Deductions for the costs of earning interest, share dividends, or income from other investments.

Last updated 25 April 2023

Interest income expenses

You can claim a deduction for account-keeping fees you incur on an account held for investment purposes, such as a cash management account. You will find these fees listed on your statements.

If you have a joint account, you can only claim your share of the fees, charges or taxes on the account. For example, if you hold an equal share in an account with your spouse, you can only claim half of any allowable account-keeping fees.

You can't claim a deduction for interest you incur on a personal tax debt. For example, you can't claim the interest on a loan you take to pay your personal tax debt.

Investment seminars

If you attend an investment seminar about an existing investment, you may be entitled to claim a deduction for the portion of your expenses that relate to earning investment income.
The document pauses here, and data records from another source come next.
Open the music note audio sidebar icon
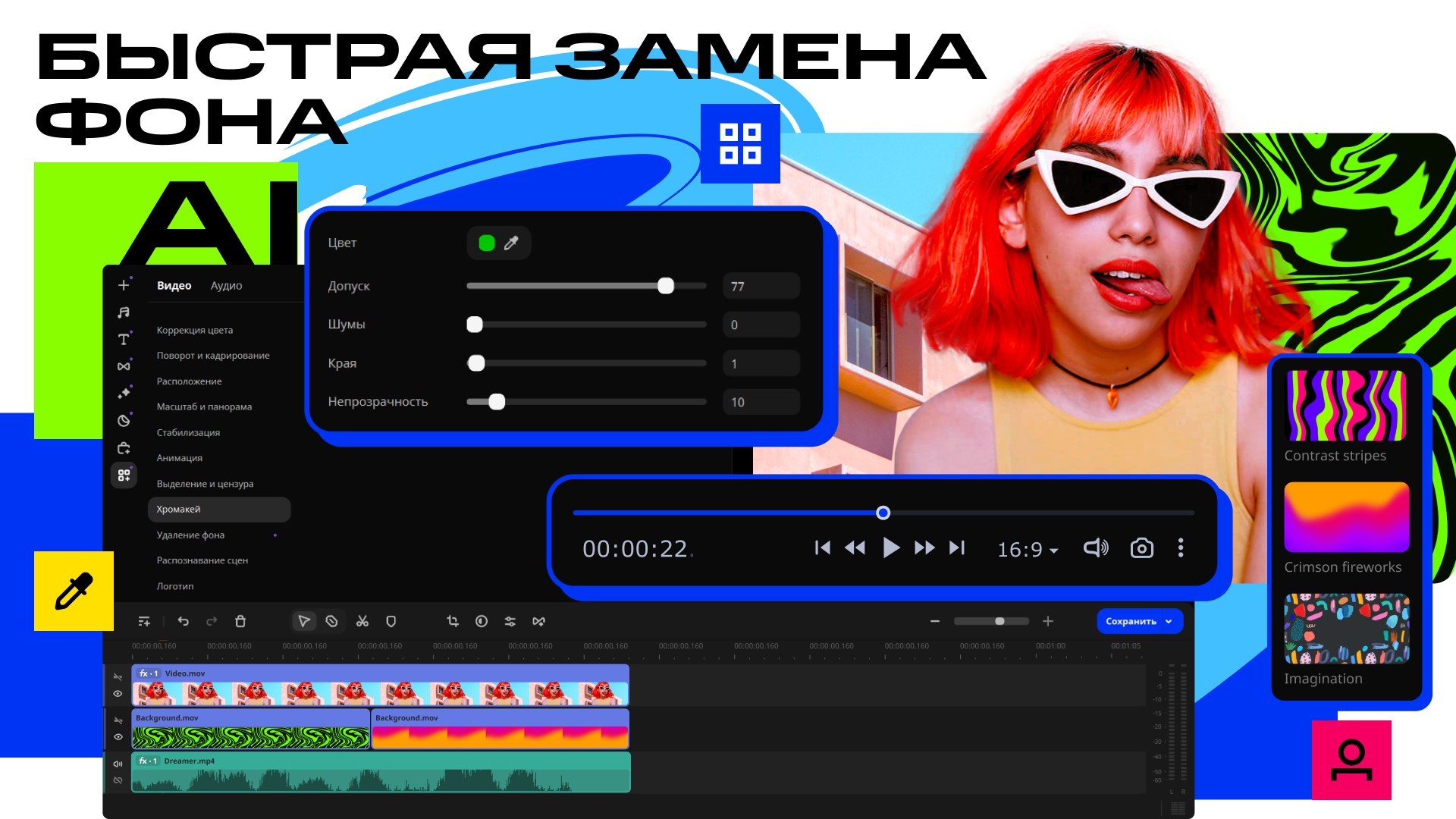124,312
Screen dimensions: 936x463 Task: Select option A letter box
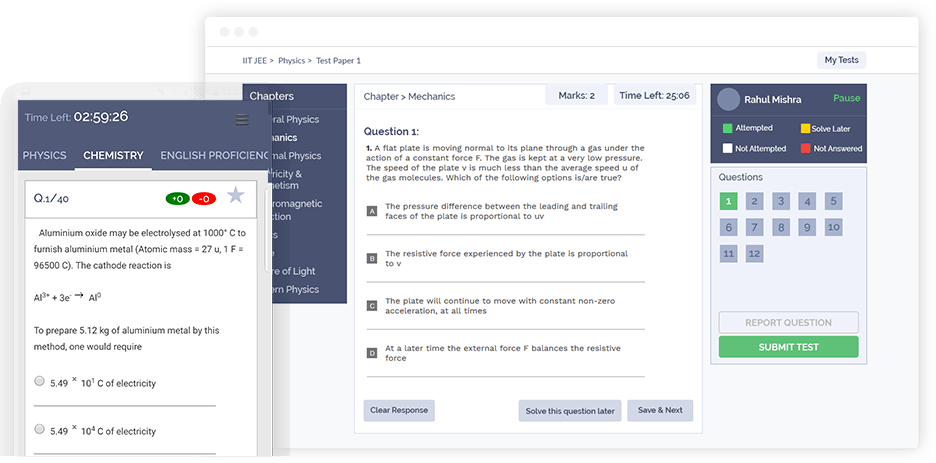(372, 211)
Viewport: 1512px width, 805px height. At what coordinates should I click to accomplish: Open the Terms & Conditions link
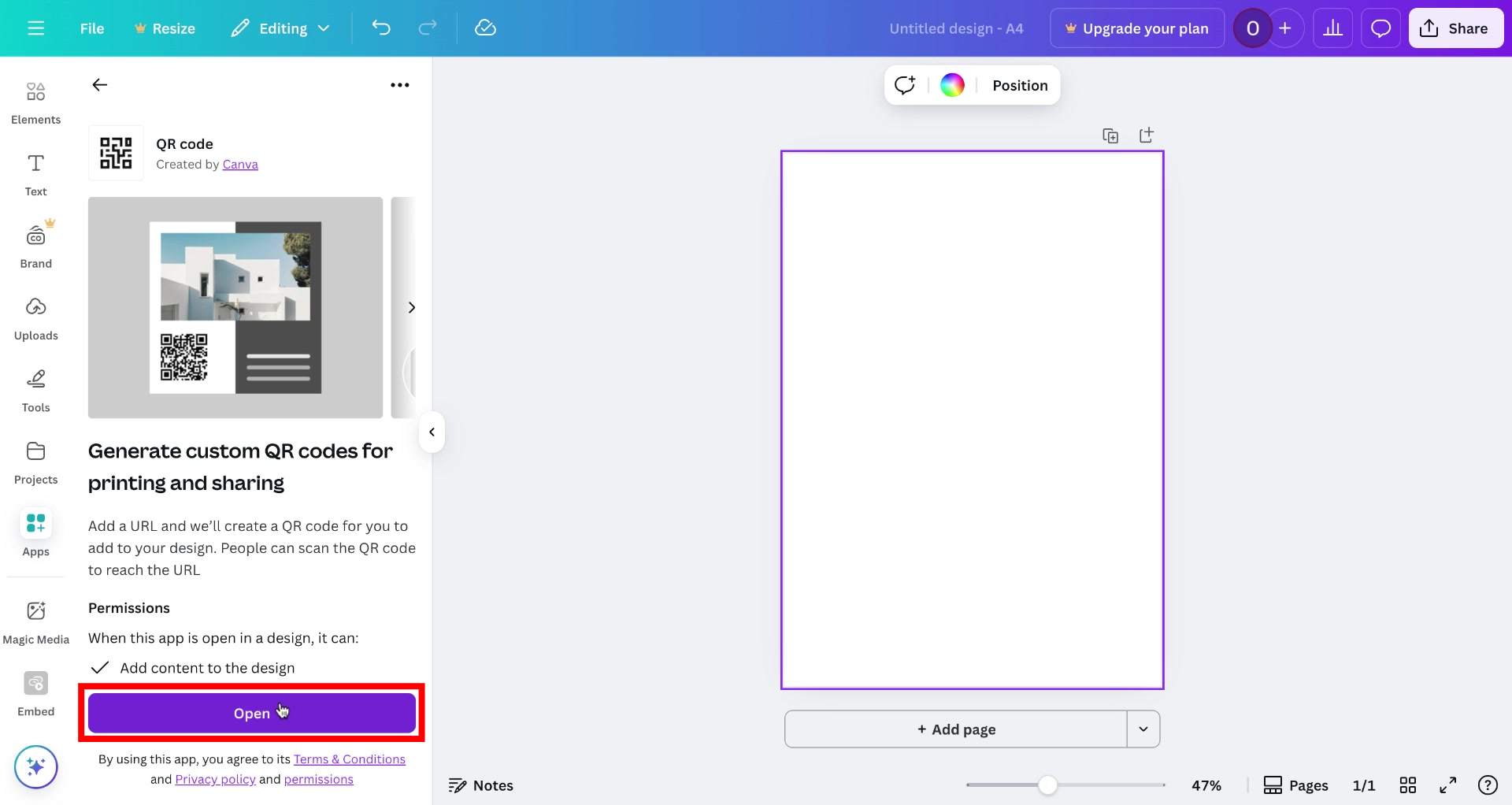[350, 759]
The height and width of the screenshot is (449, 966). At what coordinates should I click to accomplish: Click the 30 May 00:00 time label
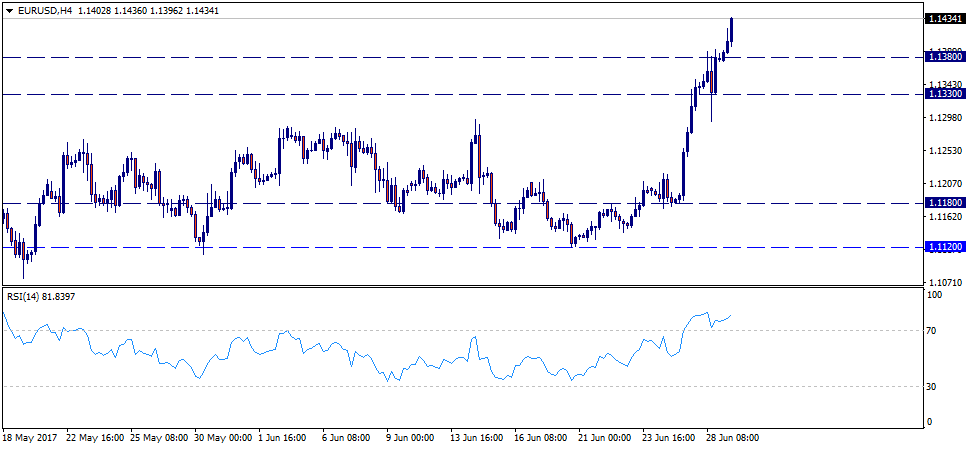(221, 438)
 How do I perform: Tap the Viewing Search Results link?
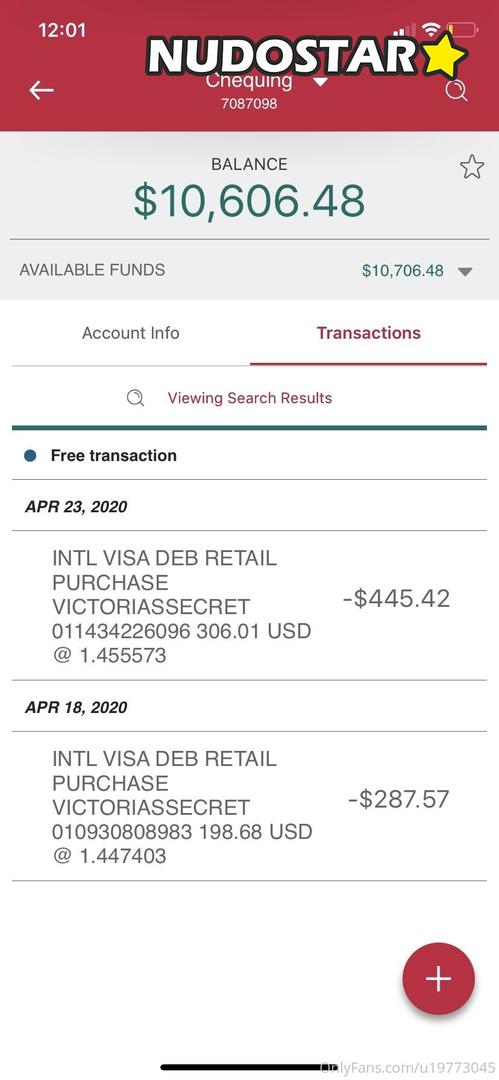pos(250,398)
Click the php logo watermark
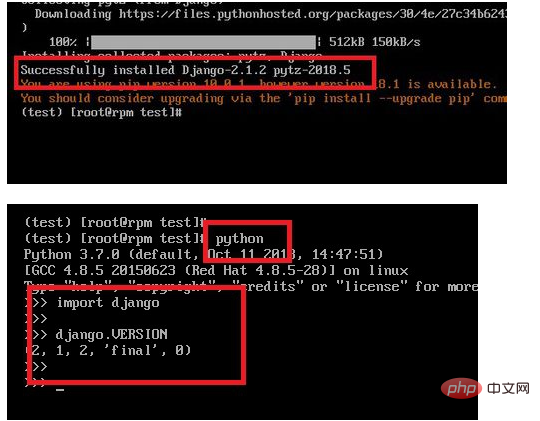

You can't claim a deduction to attend a seminar about something you're considering investing in, even if you subsequently invest in it.
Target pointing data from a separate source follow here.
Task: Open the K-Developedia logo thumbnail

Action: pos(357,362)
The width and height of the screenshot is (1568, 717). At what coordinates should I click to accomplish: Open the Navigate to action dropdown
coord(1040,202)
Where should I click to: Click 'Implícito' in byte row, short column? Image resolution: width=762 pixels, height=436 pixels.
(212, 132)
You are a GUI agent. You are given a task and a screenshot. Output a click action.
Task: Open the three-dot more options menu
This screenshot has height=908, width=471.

Dividend and share income expenses

What you can claim

You can claim a deduction for costs you incur to invest in shares, such as:

  • ongoing management fees or retainers
  • fees for advice about changes in your investment mix
  • the portion of your costs that are for managing your investments, such as:    
    • some travel expenses, for example to attend the annual general meeting of a company you hold shares in
    • the cost of specialist investment journals and subscriptions
    • borrowing costs and interest
    • the cost of internet access
    • the decline in value of your computer
  • 50% of the Listed investment company (LIC) capital gain amount – if you were an Australian resident when a listed investment company paid you a dividend, and the dividend included a LIC capital gain amount.

What you can't claim

When you invest in shares, you can't claim:

  • fees you incur for drawing up an investment plan, unless you are carrying on an investment business
  • some interest expenses where you borrow money under a capital protected borrowing arrangement to buy shares, units in unit trusts and stapled securities.
    The interest is treated as the cost of the capital protection feature
  • brokerage fees and other transaction costs (but you can include these costs to work out your capital gains tax when you sell the shares).
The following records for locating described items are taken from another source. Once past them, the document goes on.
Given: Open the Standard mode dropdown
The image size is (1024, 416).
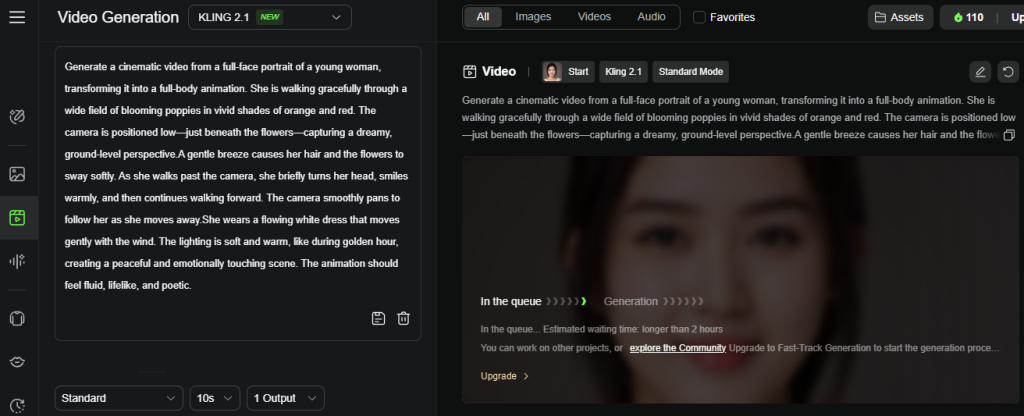Looking at the screenshot, I should click(119, 398).
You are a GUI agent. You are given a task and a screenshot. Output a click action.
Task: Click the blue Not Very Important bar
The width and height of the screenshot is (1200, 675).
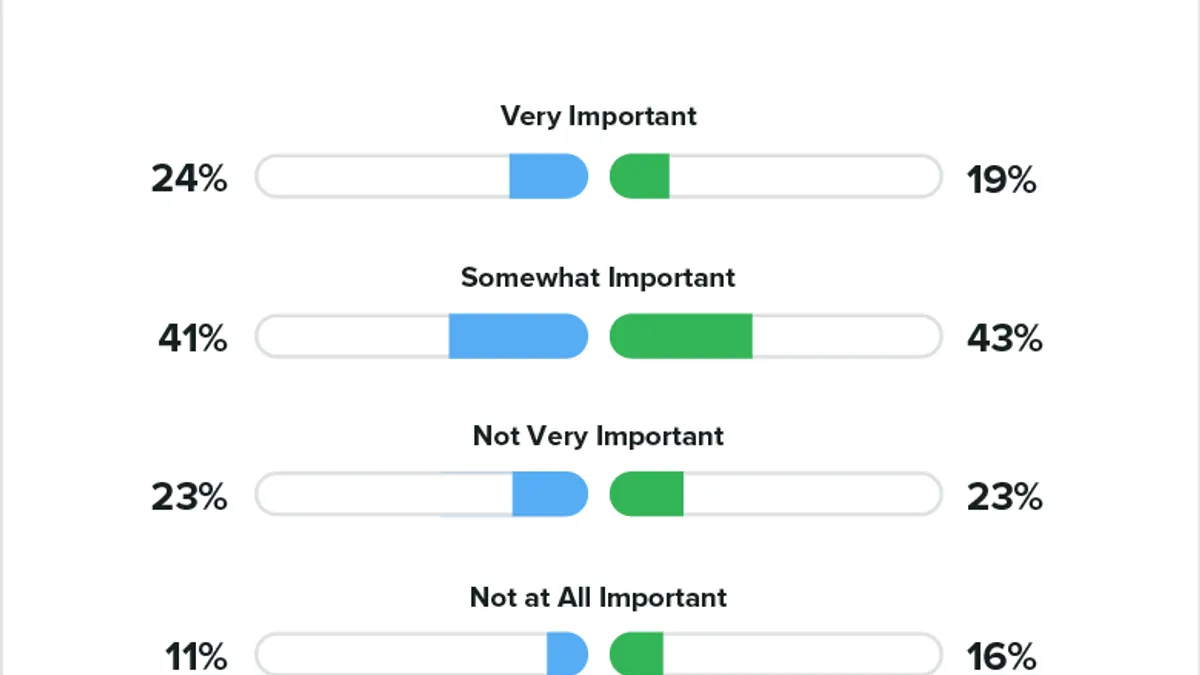(550, 494)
Interest you pay on borrowed money

If you borrow money to buy shares or related investments from which you earn dividends or other assessable income, you can claim a deduction for the interest you pay.

Only interest expenses you incur for an income-producing purpose are deductible.

If you use the money you borrow for both private and income-producing purposes, you must apportion the interest between each purpose.

You can't claim a deduction if you receive an exempt dividend or other exempt income.

Rental and holiday home expenses

If you own a rental property, including a holiday home, see the Rental property guide.

Forestry managed investment scheme deduction

If you make payments to a forestry managed investment scheme (FMIS), you may be able to claim a deduction for these payments if you:

  • currently hold a forestry interest in an FMIS, or held a forestry interest in an FMIS during the income year, and
  • have paid an amount to a forestry manager of an FMIS under a formal agreement.

You can only claim a deduction if the forestry manager has advised you that the FMIS satisfies the 70% direct forestry expenditure rule in Division 394 of the Income Tax Assessment Act 1997.